A more recent study performed in the United States involving 12,000 men showed that men seeking fertility care had a lower mortality rate than the general population. Their explanation for the overall better mortality rate for infertile man was that they were of higher social economic status and married. Both of these demographic parameters are associated with a reduced mortality rate.
However, they did find that when they stratified the men as to having normal semen analyses versus abnormal semen analyses, the mortality rate in the men with abnormal semen analyses was twice as high as those with normal semen analyses. In addition, they found that men with 2 or more abnormalities in their semen analysis had an even greater risk of mortality (see Figure 2).

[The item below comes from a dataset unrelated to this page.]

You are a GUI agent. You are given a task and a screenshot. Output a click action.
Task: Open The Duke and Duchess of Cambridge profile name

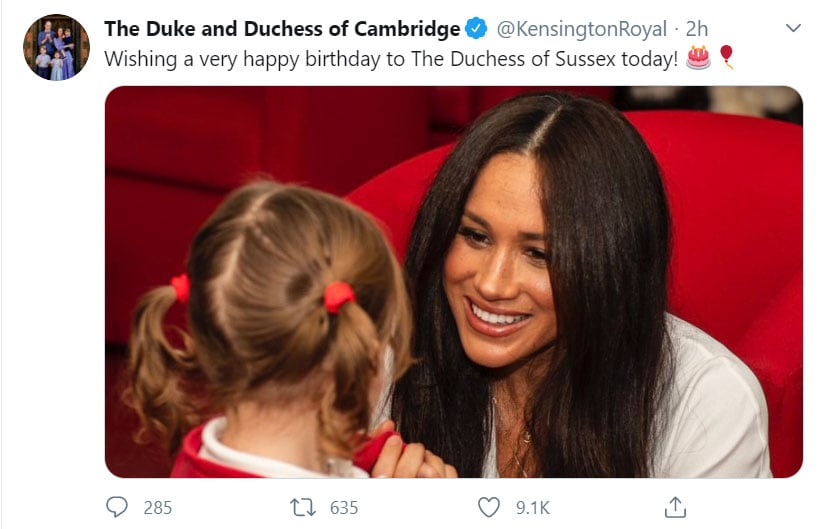282,28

Kaplan–Meier curve of survival following semen analysis for infertile men (stratified by number of semen abnormalities: volume <1.5 ml, concentration <15 M/ml, motility <40%). Group 1: No semen abnormalities (i.e. no male factor infertility) (solid line), Group 2: One semen abnormality (dotted line), Group 3: Two or more semen abnormalities (dashed line). Survival table at bottom represents number of men available for analysis at each time point.

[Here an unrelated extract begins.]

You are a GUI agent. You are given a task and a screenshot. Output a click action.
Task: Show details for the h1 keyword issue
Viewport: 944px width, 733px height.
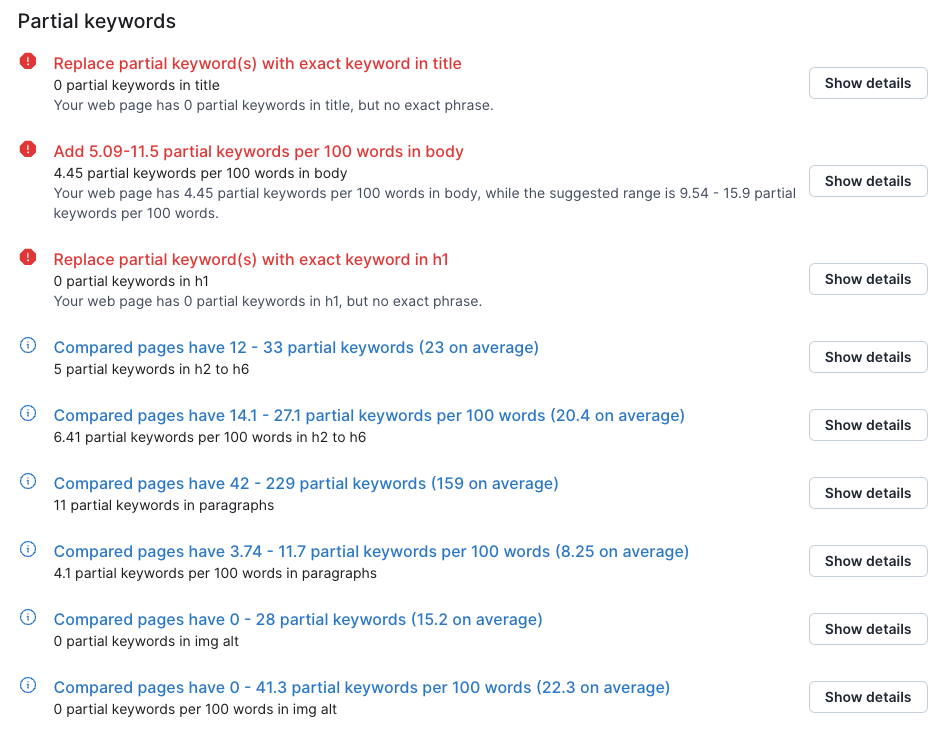868,279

We might question why there might be a relationship between male fertility and mortality. Up to 15% of the man's genome is devoted to reproduction. It is likely that other nonprocreative processes may also be affected by aberrations in fertility. Defects in DNA repair will impair both meiosis and mitosis thus affecting spermatogenesis and increasing the likelihood of carcinogenesis. Hormonal aberrations may also explain the association between reduced fertility and mortality. Lower androgen levels have been linked to both infertility and cardiovascular mortality. Finally, there may be a shared risk factor etiology through lifestyle characteristics. Examples include nutrition/diet which is related to obesity and cardiovascular disease and thereby to fertility and cardiovascular disease. Smoking impacts both fertility and mortality primarily through cardiovascular disease and lung cancer. Therefore, a common etiology may be present causing both impaired overall health and reproductive health.
Take-Home Messages
1. Most importantly, men with an abnormal semen analysis do not need to think that they can never be a father. With in vitro fertilization and intracytoplasmic sperm injection, as long as a man has enough sperm to isolate some from the semen specimen, we can inseminate a woman's eggs. If she produces a dozen eggs, all we need is 12 sperm from the man. We do not need 15 or 20 or 30 million sperm.
2. Secondly, men with abnormal semen analyses should not panic and think that they will have a premature death; however, they should look at what toxic exposures and lifestyle changes they can make to improve their overall health and possibly reduce both their fertility impairment and improve their mortality.
3. Thirdly, as consumers of products and foods, we have the responsibility to dictate to large corporations the kind of products and foods that we wish to buy. If we send the message to corporations that we will not tolerate products that will contaminate our environment and adversely impact our personal health and reproductive health, corporations will respond by providing healthier options.